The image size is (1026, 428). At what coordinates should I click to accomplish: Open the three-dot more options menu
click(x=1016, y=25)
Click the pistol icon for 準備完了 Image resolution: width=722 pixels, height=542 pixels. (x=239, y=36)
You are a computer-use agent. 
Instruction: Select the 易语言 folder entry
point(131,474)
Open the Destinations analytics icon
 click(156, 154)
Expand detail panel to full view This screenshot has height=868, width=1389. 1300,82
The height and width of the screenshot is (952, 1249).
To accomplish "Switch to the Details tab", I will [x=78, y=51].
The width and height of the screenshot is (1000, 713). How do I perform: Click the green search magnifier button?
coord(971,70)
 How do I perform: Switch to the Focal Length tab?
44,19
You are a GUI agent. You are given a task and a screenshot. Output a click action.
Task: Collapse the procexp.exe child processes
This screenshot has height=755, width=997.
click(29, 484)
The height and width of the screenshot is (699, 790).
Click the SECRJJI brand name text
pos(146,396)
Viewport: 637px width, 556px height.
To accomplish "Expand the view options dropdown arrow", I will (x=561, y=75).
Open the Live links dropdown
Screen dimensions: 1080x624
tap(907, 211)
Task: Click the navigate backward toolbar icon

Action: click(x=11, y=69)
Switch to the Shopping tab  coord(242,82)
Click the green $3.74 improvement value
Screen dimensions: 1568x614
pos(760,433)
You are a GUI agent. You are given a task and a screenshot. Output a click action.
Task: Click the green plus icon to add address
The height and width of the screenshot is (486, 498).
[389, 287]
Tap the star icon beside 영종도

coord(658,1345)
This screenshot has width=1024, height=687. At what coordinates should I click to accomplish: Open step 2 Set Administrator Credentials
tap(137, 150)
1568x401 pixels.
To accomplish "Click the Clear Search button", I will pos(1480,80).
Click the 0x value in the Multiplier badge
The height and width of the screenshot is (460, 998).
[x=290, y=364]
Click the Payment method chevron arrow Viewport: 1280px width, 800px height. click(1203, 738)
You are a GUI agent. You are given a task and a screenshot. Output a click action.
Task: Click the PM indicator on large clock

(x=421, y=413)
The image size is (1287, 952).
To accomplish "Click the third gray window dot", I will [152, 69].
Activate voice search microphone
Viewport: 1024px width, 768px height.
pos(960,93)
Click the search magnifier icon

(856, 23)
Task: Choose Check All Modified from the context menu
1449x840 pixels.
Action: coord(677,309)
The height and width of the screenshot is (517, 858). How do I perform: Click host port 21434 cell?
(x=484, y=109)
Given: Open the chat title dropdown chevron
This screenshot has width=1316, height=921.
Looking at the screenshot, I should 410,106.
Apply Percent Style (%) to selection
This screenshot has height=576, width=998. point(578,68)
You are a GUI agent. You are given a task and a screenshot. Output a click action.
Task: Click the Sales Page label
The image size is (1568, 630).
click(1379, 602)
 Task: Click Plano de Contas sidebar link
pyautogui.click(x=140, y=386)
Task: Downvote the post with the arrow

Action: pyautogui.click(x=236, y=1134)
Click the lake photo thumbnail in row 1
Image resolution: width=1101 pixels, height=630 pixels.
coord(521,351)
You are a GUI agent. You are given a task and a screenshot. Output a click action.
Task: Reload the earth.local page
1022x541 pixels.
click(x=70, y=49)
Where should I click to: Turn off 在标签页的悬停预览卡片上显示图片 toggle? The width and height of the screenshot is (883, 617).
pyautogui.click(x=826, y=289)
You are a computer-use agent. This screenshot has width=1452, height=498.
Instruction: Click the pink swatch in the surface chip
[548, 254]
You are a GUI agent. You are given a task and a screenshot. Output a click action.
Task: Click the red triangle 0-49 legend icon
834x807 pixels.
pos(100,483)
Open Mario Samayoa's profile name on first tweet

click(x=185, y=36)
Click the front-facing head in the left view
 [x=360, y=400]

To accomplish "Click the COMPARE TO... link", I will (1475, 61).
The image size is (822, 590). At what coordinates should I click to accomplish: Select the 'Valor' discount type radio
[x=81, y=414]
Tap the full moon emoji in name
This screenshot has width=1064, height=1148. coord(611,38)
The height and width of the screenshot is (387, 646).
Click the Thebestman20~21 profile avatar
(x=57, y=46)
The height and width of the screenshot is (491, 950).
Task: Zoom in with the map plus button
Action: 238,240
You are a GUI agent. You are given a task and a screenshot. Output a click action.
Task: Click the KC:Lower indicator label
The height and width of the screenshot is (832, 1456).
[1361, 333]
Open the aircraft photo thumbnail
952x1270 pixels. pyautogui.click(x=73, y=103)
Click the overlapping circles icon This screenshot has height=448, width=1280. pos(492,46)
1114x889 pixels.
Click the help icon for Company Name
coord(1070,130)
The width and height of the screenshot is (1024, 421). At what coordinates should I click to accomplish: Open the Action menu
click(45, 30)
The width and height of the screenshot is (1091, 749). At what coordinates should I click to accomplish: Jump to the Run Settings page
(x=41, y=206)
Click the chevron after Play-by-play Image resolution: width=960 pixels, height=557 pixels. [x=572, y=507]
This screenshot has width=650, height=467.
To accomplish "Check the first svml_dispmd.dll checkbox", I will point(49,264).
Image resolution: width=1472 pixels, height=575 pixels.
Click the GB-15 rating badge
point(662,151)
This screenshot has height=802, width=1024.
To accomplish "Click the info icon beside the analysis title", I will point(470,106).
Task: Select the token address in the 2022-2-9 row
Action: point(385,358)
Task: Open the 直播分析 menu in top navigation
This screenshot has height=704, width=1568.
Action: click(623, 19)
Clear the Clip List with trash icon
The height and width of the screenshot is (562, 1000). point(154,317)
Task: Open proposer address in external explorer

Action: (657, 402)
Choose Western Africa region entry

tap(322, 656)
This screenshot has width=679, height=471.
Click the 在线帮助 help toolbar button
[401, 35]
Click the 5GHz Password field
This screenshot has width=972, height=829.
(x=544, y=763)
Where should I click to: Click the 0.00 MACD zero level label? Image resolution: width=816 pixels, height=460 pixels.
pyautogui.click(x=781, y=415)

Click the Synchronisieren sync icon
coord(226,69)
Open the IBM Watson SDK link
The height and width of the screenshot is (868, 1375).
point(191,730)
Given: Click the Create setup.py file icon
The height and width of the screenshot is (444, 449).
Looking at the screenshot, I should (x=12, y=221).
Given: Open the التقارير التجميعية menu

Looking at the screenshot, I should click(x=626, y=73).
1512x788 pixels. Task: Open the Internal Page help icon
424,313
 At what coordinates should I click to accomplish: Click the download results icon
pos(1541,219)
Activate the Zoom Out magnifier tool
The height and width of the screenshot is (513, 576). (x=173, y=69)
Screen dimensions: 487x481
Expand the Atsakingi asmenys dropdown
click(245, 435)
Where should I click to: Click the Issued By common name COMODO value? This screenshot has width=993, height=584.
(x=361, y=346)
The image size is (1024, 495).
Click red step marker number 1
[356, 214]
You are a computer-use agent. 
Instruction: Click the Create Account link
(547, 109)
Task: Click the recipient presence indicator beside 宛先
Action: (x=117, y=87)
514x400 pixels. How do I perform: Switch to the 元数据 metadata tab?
=====
▶ [Exercise brief]:
Each line above must be reproduced exactly as it stands.

▶ [Answer space]:
The image size is (1026, 428). At what coordinates should I click to accomplish: Open the three-dot more options menu
click(x=1016, y=25)
Click the pistol icon for 準備完了 Image resolution: width=722 pixels, height=542 pixels. (x=239, y=36)
You are a computer-use agent. 
Instruction: Select the 易语言 folder entry
point(131,474)
Open the Destinations analytics icon
 click(156, 154)
Expand detail panel to full view This screenshot has height=868, width=1389. 1300,82
The height and width of the screenshot is (952, 1249).
To accomplish "Switch to the Details tab", I will [x=78, y=51].
The width and height of the screenshot is (1000, 713). How do I perform: Click the green search magnifier button?
coord(971,70)
 How do I perform: Switch to the Focal Length tab?
44,19
You are a GUI agent. You are given a task and a screenshot. Output a click action.
Task: Collapse the procexp.exe child processes
This screenshot has height=755, width=997.
click(29, 484)
The height and width of the screenshot is (699, 790).
Click the SECRJJI brand name text
pos(146,396)
Viewport: 637px width, 556px height.
To accomplish "Expand the view options dropdown arrow", I will (x=561, y=75).
Open the Live links dropdown
Screen dimensions: 1080x624
tap(907, 211)
Task: Click the navigate backward toolbar icon

Action: click(x=11, y=69)
Switch to the Shopping tab  coord(242,82)
Click the green $3.74 improvement value
Screen dimensions: 1568x614
pos(760,433)
You are a GUI agent. You are given a task and a screenshot. Output a click action.
Task: Click the green plus icon to add address
The height and width of the screenshot is (486, 498).
[389, 287]
Tap the star icon beside 영종도

coord(658,1345)
This screenshot has width=1024, height=687. At what coordinates should I click to accomplish: Open step 2 Set Administrator Credentials
tap(137, 150)
1568x401 pixels.
To accomplish "Click the Clear Search button", I will pos(1480,80).
Click the 0x value in the Multiplier badge
The height and width of the screenshot is (460, 998).
[x=290, y=364]
Click the Payment method chevron arrow Viewport: 1280px width, 800px height. click(1203, 738)
You are a GUI agent. You are given a task and a screenshot. Output a click action.
Task: Click the PM indicator on large clock

(x=421, y=413)
The image size is (1287, 952).
To accomplish "Click the third gray window dot", I will [152, 69].
Activate voice search microphone
Viewport: 1024px width, 768px height.
pos(960,93)
Click the search magnifier icon

(856, 23)
Task: Choose Check All Modified from the context menu
1449x840 pixels.
Action: coord(677,309)
The height and width of the screenshot is (517, 858). How do I perform: Click host port 21434 cell?
(x=484, y=109)
Given: Open the chat title dropdown chevron
This screenshot has width=1316, height=921.
Looking at the screenshot, I should 410,106.
Apply Percent Style (%) to selection
This screenshot has height=576, width=998. point(578,68)
You are a GUI agent. You are given a task and a screenshot. Output a click action.
Task: Click the Sales Page label
The image size is (1568, 630).
click(1379, 602)
 Task: Click Plano de Contas sidebar link
pyautogui.click(x=140, y=386)
Task: Downvote the post with the arrow

Action: pyautogui.click(x=236, y=1134)
Click the lake photo thumbnail in row 1
Image resolution: width=1101 pixels, height=630 pixels.
coord(521,351)
You are a GUI agent. You are given a task and a screenshot. Output a click action.
Task: Reload the earth.local page
1022x541 pixels.
click(x=70, y=49)
Where should I click to: Turn off 在标签页的悬停预览卡片上显示图片 toggle? The width and height of the screenshot is (883, 617).
pyautogui.click(x=826, y=289)
You are a computer-use agent. This screenshot has width=1452, height=498.
Instruction: Click the pink swatch in the surface chip
[548, 254]
You are a GUI agent. You are given a task and a screenshot. Output a click action.
Task: Click the red triangle 0-49 legend icon
834x807 pixels.
pos(100,483)
Open Mario Samayoa's profile name on first tweet

click(x=185, y=36)
Click the front-facing head in the left view
 [x=360, y=400]

To accomplish "Click the COMPARE TO... link", I will (1475, 61).
The image size is (822, 590). At what coordinates should I click to accomplish: Select the 'Valor' discount type radio
[x=81, y=414]
Tap the full moon emoji in name
This screenshot has width=1064, height=1148. coord(611,38)
The height and width of the screenshot is (387, 646).
Click the Thebestman20~21 profile avatar
(x=57, y=46)
The height and width of the screenshot is (491, 950).
Task: Zoom in with the map plus button
Action: 238,240
You are a GUI agent. You are given a task and a screenshot. Output a click action.
Task: Click the KC:Lower indicator label
The height and width of the screenshot is (832, 1456).
[1361, 333]
Open the aircraft photo thumbnail
952x1270 pixels. pyautogui.click(x=73, y=103)
Click the overlapping circles icon This screenshot has height=448, width=1280. pos(492,46)
1114x889 pixels.
Click the help icon for Company Name
coord(1070,130)
The width and height of the screenshot is (1024, 421). At what coordinates should I click to accomplish: Open the Action menu
click(45, 30)
The width and height of the screenshot is (1091, 749). At what coordinates should I click to accomplish: Jump to the Run Settings page
(x=41, y=206)
Click the chevron after Play-by-play Image resolution: width=960 pixels, height=557 pixels. [x=572, y=507]
This screenshot has width=650, height=467.
To accomplish "Check the first svml_dispmd.dll checkbox", I will point(49,264).
Image resolution: width=1472 pixels, height=575 pixels.
Click the GB-15 rating badge
point(662,151)
This screenshot has height=802, width=1024.
To accomplish "Click the info icon beside the analysis title", I will point(470,106).
Task: Select the token address in the 2022-2-9 row
Action: point(385,358)
Task: Open the 直播分析 menu in top navigation
This screenshot has height=704, width=1568.
Action: click(623, 19)
Clear the Clip List with trash icon
The height and width of the screenshot is (562, 1000). point(154,317)
Task: Open proposer address in external explorer

Action: (657, 402)
Choose Western Africa region entry

tap(322, 656)
This screenshot has width=679, height=471.
Click the 在线帮助 help toolbar button
[401, 35]
Click the 5GHz Password field
This screenshot has width=972, height=829.
(x=544, y=763)
Where should I click to: Click the 0.00 MACD zero level label? Image resolution: width=816 pixels, height=460 pixels.
pyautogui.click(x=781, y=415)

Click the Synchronisieren sync icon
coord(226,69)
Open the IBM Watson SDK link
The height and width of the screenshot is (868, 1375).
point(191,730)
Given: Click the Create setup.py file icon
The height and width of the screenshot is (444, 449).
Looking at the screenshot, I should (x=12, y=221).
Given: Open the التقارير التجميعية menu

Looking at the screenshot, I should click(x=626, y=73).
1512x788 pixels. Task: Open the Internal Page help icon
424,313
 At what coordinates should I click to accomplish: Click the download results icon
pos(1541,219)
Activate the Zoom Out magnifier tool
The height and width of the screenshot is (513, 576). (x=173, y=69)
Screen dimensions: 487x481
Expand the Atsakingi asmenys dropdown
click(245, 435)
Where should I click to: Click the Issued By common name COMODO value? This screenshot has width=993, height=584.
(x=361, y=346)
The image size is (1024, 495).
Click red step marker number 1
[356, 214]
You are a computer-use agent. 
Instruction: Click the Create Account link
(547, 109)
Task: Click the recipient presence indicator beside 宛先
Action: (x=117, y=87)
514x400 pixels. How do I perform: Switch to the 元数据 metadata tab?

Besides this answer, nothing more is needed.